**Provided data**:

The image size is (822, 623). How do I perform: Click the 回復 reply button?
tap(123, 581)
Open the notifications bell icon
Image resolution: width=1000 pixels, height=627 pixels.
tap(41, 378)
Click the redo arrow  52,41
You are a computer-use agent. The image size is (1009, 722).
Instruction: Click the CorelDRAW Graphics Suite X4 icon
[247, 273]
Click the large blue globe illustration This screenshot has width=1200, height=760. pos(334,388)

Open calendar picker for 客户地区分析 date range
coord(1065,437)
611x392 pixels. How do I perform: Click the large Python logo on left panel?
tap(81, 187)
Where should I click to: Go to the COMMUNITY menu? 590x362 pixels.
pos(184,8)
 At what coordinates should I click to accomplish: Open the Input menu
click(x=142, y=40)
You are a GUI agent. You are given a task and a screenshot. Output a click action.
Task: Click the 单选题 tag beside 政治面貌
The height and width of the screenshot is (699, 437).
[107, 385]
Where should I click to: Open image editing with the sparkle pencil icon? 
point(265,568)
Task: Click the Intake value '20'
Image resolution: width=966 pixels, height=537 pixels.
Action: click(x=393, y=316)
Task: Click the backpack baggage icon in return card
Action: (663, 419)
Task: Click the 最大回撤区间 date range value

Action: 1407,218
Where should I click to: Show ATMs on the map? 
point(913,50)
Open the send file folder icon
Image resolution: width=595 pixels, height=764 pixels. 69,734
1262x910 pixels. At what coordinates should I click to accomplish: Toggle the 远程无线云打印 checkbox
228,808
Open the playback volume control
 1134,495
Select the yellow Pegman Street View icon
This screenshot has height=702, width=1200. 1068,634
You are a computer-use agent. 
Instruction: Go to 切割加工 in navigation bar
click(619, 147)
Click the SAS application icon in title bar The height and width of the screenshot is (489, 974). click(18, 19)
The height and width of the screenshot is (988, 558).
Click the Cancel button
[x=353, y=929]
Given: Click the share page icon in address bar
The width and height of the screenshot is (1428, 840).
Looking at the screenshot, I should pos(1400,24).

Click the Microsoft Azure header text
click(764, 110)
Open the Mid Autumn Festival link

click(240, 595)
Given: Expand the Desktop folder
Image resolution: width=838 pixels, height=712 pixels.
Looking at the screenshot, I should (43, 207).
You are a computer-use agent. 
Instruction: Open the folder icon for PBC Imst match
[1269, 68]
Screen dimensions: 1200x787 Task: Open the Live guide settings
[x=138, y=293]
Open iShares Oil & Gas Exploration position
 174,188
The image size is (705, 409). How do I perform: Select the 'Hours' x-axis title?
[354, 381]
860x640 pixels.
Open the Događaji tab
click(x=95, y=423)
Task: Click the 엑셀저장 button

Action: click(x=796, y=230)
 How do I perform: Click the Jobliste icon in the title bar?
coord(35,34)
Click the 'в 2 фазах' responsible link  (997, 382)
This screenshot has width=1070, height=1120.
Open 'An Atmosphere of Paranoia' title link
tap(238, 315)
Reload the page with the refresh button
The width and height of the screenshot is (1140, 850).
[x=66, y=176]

**What is being asked**: Go through the data above and copy all of it exactly.

**Solution to this task**:
The image size is (822, 623). How do I perform: Click the 回復 reply button?
tap(123, 581)
Open the notifications bell icon
Image resolution: width=1000 pixels, height=627 pixels.
tap(41, 378)
Click the redo arrow  52,41
You are a computer-use agent. The image size is (1009, 722).
Instruction: Click the CorelDRAW Graphics Suite X4 icon
[247, 273]
Click the large blue globe illustration This screenshot has width=1200, height=760. pos(334,388)

Open calendar picker for 客户地区分析 date range
coord(1065,437)
611x392 pixels. How do I perform: Click the large Python logo on left panel?
tap(81, 187)
Where should I click to: Go to the COMMUNITY menu? 590x362 pixels.
pos(184,8)
 At what coordinates should I click to accomplish: Open the Input menu
click(x=142, y=40)
You are a GUI agent. You are given a task and a screenshot. Output a click action.
Task: Click the 单选题 tag beside 政治面貌
The height and width of the screenshot is (699, 437).
[107, 385]
Where should I click to: Open image editing with the sparkle pencil icon? 
point(265,568)
Task: Click the Intake value '20'
Image resolution: width=966 pixels, height=537 pixels.
Action: click(x=393, y=316)
Task: Click the backpack baggage icon in return card
Action: (663, 419)
Task: Click the 最大回撤区间 date range value

Action: 1407,218
Where should I click to: Show ATMs on the map? 
point(913,50)
Open the send file folder icon
Image resolution: width=595 pixels, height=764 pixels. 69,734
1262x910 pixels. At what coordinates should I click to accomplish: Toggle the 远程无线云打印 checkbox
228,808
Open the playback volume control
 1134,495
Select the yellow Pegman Street View icon
This screenshot has height=702, width=1200. 1068,634
You are a computer-use agent. 
Instruction: Go to 切割加工 in navigation bar
click(619, 147)
Click the SAS application icon in title bar The height and width of the screenshot is (489, 974). click(18, 19)
The height and width of the screenshot is (988, 558).
Click the Cancel button
[x=353, y=929]
Given: Click the share page icon in address bar
The width and height of the screenshot is (1428, 840).
Looking at the screenshot, I should pos(1400,24).

Click the Microsoft Azure header text
click(764, 110)
Open the Mid Autumn Festival link

click(240, 595)
Given: Expand the Desktop folder
Image resolution: width=838 pixels, height=712 pixels.
Looking at the screenshot, I should (43, 207).
You are a computer-use agent. 
Instruction: Open the folder icon for PBC Imst match
[1269, 68]
Screen dimensions: 1200x787 Task: Open the Live guide settings
[x=138, y=293]
Open iShares Oil & Gas Exploration position
 174,188
The image size is (705, 409). How do I perform: Select the 'Hours' x-axis title?
[354, 381]
860x640 pixels.
Open the Događaji tab
click(x=95, y=423)
Task: Click the 엑셀저장 button

Action: click(x=796, y=230)
 How do I perform: Click the Jobliste icon in the title bar?
coord(35,34)
Click the 'в 2 фазах' responsible link  (997, 382)
This screenshot has width=1070, height=1120.
Open 'An Atmosphere of Paranoia' title link
tap(238, 315)
Reload the page with the refresh button
The width and height of the screenshot is (1140, 850).
[x=66, y=176]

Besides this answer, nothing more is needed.